- **Work instruction**: Produce a word-for-word copy of the lines from the one that contains "You are a GUI" to the final line of the data below, with all pictures dropped.

- **Records for processing**:
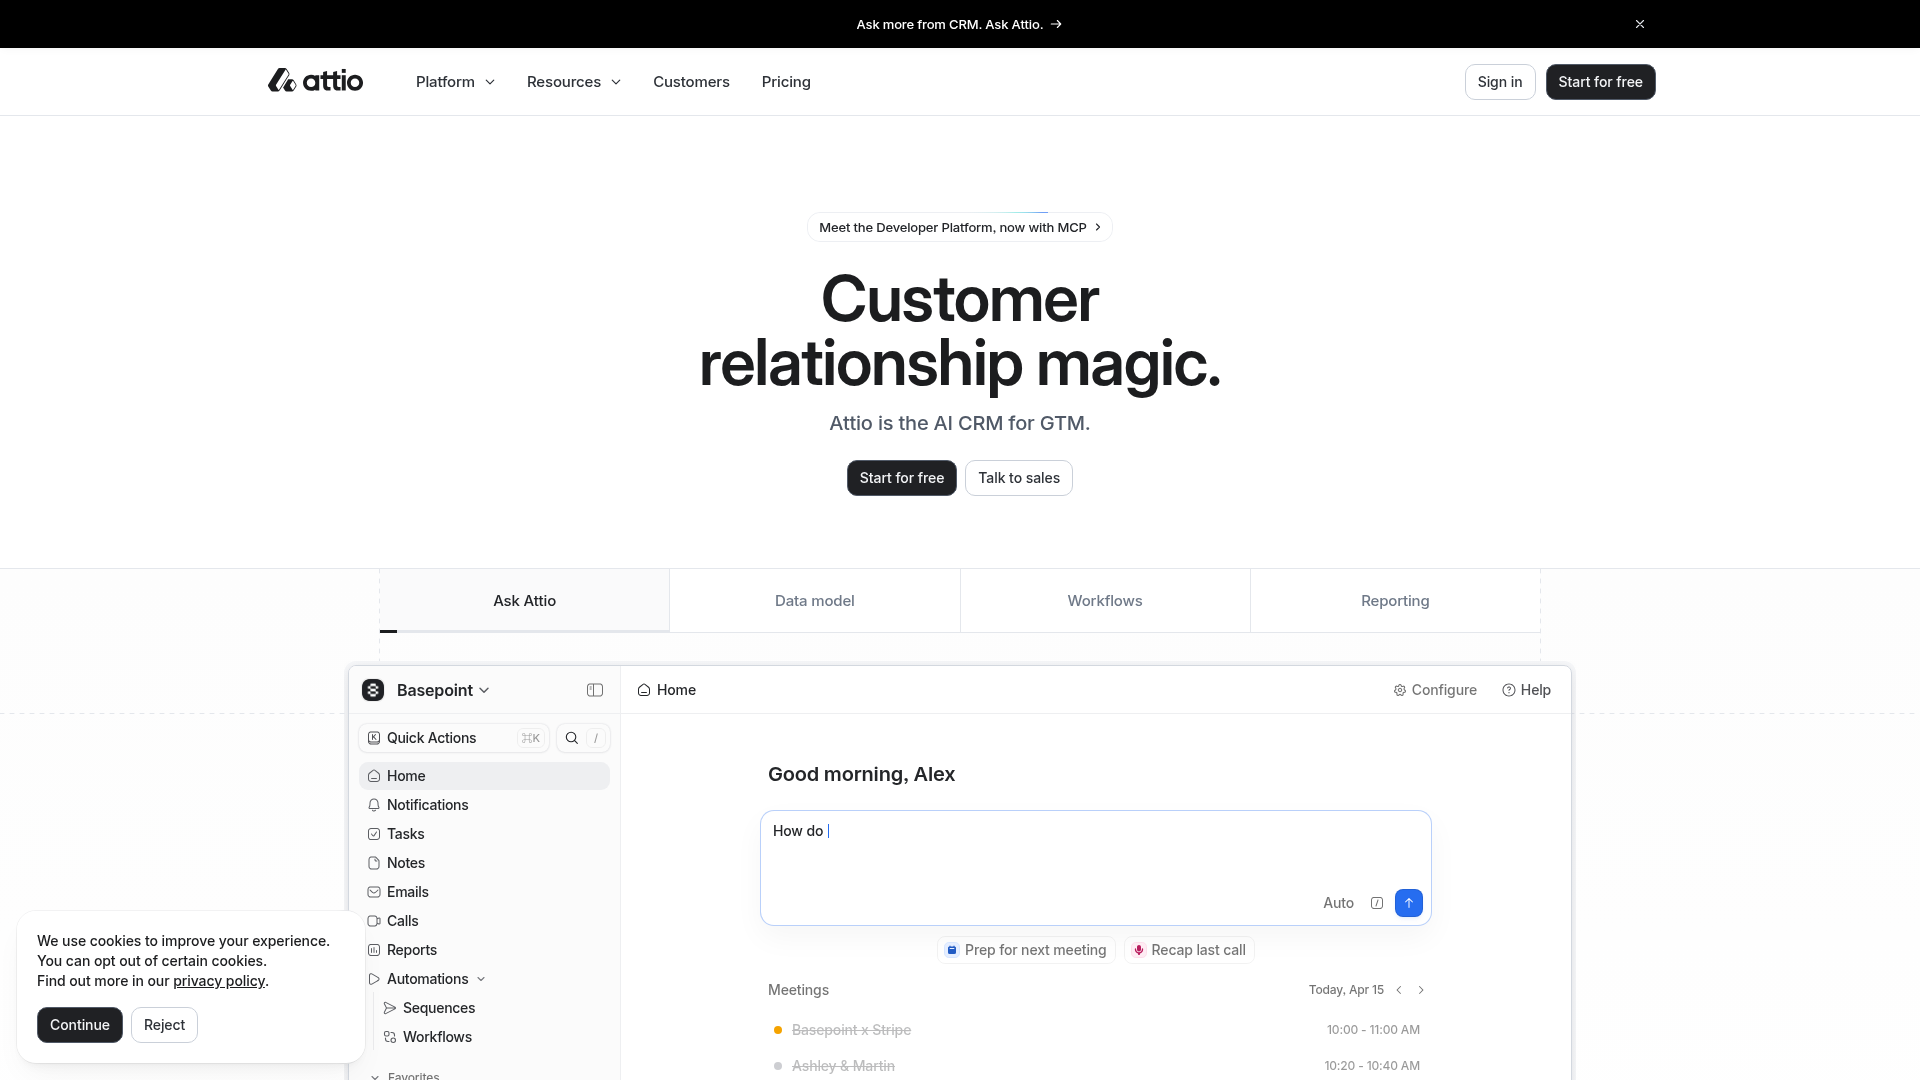This screenshot has height=1080, width=1920.
Task: Open the Pricing page
Action: point(786,82)
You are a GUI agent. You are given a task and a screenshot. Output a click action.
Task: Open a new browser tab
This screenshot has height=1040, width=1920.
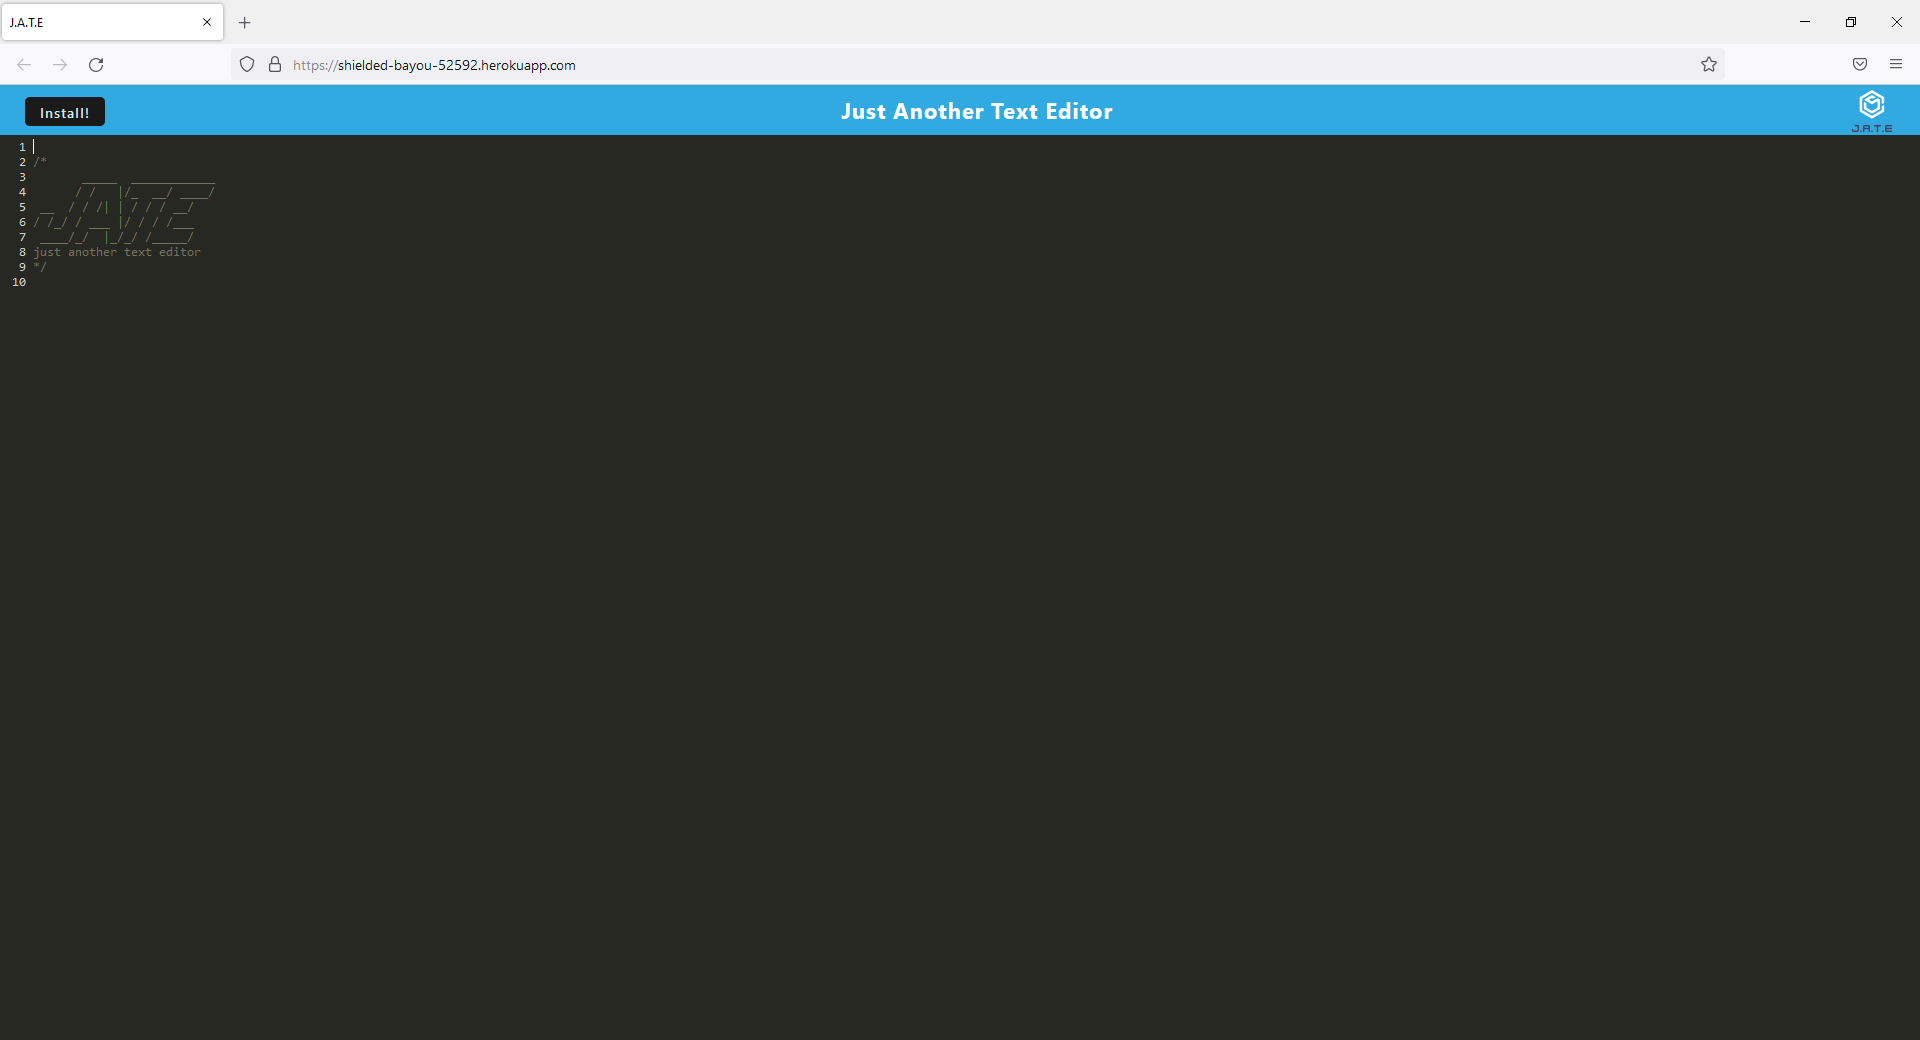coord(244,22)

- **Written reply**:
You are a GUI agent. You are given a task and a screenshot. Output a click action.
Task: Open a new browser tab
This screenshot has height=1040, width=1920.
coord(244,22)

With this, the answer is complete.